Mittwoch, Januar 30, 2008

Kino: [REC]


Eines vorneweg: Den meisten Spaß an [REC] wird der jenige haben, der sich vorher nicht durch Texte und Clips im Netz gewühlt hat. Wenn man nicht weiß, mit was genau man es hier zu tun hat, wirkt das Ganze vielleicht noch ein wenig intensiver.

Doch auch sonst wird [REC] dem seit Sitges 2007 bestehenden Hype im Großen und Ganzen gerecht. Jaume Balagueró und Paco Plaza haben hier eine wirklich fiese Mischung aus BLAIRWITCH-Doku und 28 DAYS LATER-Horror kreiert, die im momentanen Kinotrott ihres Gleichen sucht. Ich möchte fast sagen, dass ich seit Aja’s von mir sehr geschätztem HAUTE TENSION keinen spannenderen und fesselnderen Film gesehen habe. Innerhalb kürzester Zeit findet Balagueró den Einstieg, bemüht sich erst gar nicht um eine ausschweifende Exposition. Auch das macht natürlich den Reiz aus. Grob wissen wir um was es geht und sofort schießt der Film los. Schnell verliert man den Überblick in diesem klaustrophobischen Alptraum aus hektischen Kameraschwenkern und Licht/Schatten-Spielen. Das Pensum ist hierbei enorm: Einmal in Rage, kommt [REC] erst im Mittelteil wieder zur Ruhe. Man möchte dem Film für diese Verschnaufpause fast dankbar sein, auch wenn sie natürlich einen enormen Hänger beinhaltet.
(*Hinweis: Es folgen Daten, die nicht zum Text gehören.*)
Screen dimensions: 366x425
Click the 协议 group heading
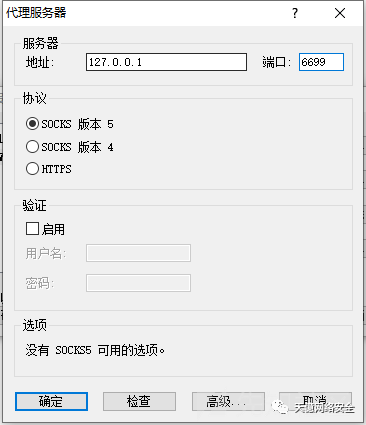click(x=34, y=98)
Was diesen Leerlauf angeht, bin ich noch sehr unentschieden. Einerseits unterstreicht er durch den Einschub ein gewisses Maß an Realitätsnähe, anderseits bremst das [REC] unnötig aus. Man könnte diese Stelle fast mit einer Achterbahn vergleichen: Vor der großen Terrorabfahrt folgt noch schnell ein kleiner Rast. Und was dann kommt, können Worte nur sehr schwer detailgetreu wiedergeben. Eine Hatz durch dunkle Korridore, das große Chaos, ein Mysterium. Spätestens an diesem Punkt des Films liegen nicht nur sämtliche Nerven blank, nein, der Zuschauer weiß auch, dass genau jetzt ALLES passieren kann. Fingernägel haben hier wahrlich nichts zu lachen.
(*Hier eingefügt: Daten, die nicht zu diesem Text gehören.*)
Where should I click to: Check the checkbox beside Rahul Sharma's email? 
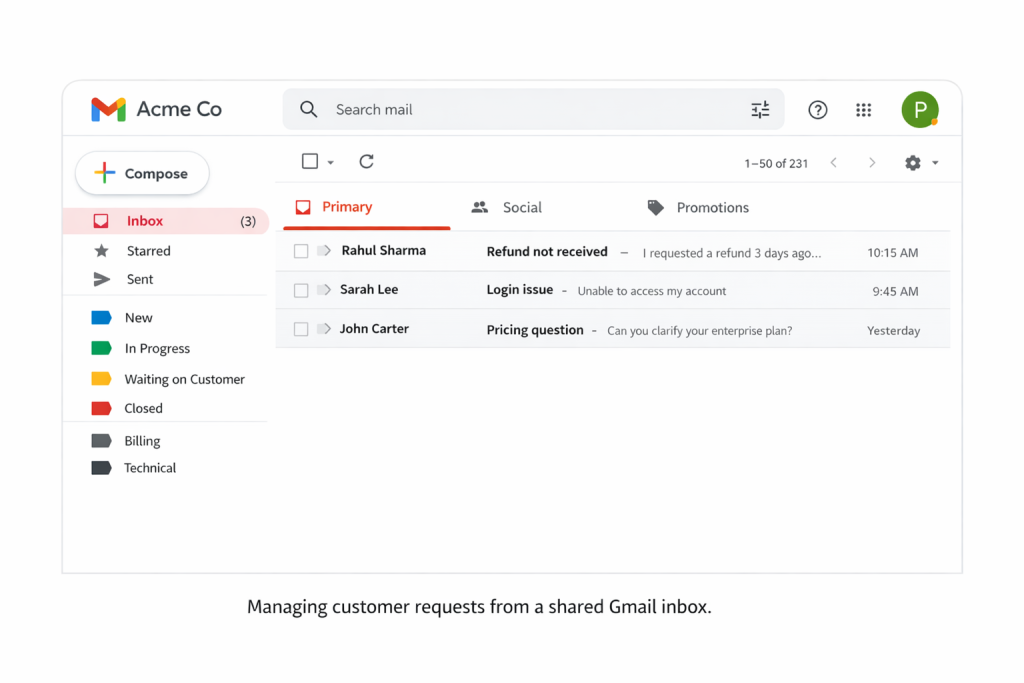pos(301,251)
Mit dem besagten Mysterium bringt Balagueró dann schließlich auch noch eine neue Note hinzu. Das funktioniert in meinen Augen fabelhaft, auch wenn sich daran vielleicht die Geister scheiden. Ein paar kleine Mängel gibt es dann aber dennoch: Verschiedene Bild- und Tonideen, die den dokumentarischen Akzent von [REC] unterstreichen sollen, werden mir zu schemenhaft abgehakt. Zudem gibt es an einigen Ecken und Enden heftige Denkfehler zu bemängeln, wie beispielsweise die kurze Sequenz in der das Tape zurückgespult wird. So richtig darüber ärgern kann man sich allerdings nicht. Dafür ist das, was uns Balagueró und Plaza vorsetzen einfach zu effektiv und zielgenau. [REC] erfindet das Rad zwar nicht neu, schafft es aber trotzdem ein äußerst beeindruckendes Endresultat abzuliefern. Ein Hoch auf den europäischen Horrorfilm. Wen wundert es da, dass das US-Remake schon in der Mache ist.

8/10

5 Kommentare:

Flo Lieb hat gesagt…

Ich persönlich empfinde HAUTE TENSION ja stark überschätzt, da zu vorhersehbar. Die Macher von [REC] sagen mir wiederum (leider) gar nichts :(

Flo Lieb hat gesagt…
Dieser Kommentar wurde vom Autor entfernt.
Lost in Imagination hat gesagt…

Balagueró? Eine echte Größe mittlerweile. FRAGILE, THE NUN, DARKNESS, THE NAMELESS...

Inwiefern ist HIGH TENSION vorhersehbar?

Flo Lieb hat gesagt…

Die Auflösung SPOILER dass das Opfer der Täter ist SPOILER ENDE ist ja inzwischen ausgelutscht bis zum geht nicht mehr.

Das spanische Kino scheint nicht so mein Fall zu sein, alle die genannten Filme sagen mir nichts - sollte ich vielleicht mal ändern.

Lost in Imagination hat gesagt…

Naja, aber das ist doch keine Auflösung in dem Sinne. Schließlich macht HAUTE TENSION gar kein Geheimnis draus. Besser noch, er verarscht das Ganze, in dem er das Ende ja schon nach wenigen Sekunden des Films ausplaudert...(SPOILER "I was in a forrest. I hunt myself", dazu das Bild als sie durch den Wald rennt). Sehe das also nicht als Schwäche des Films.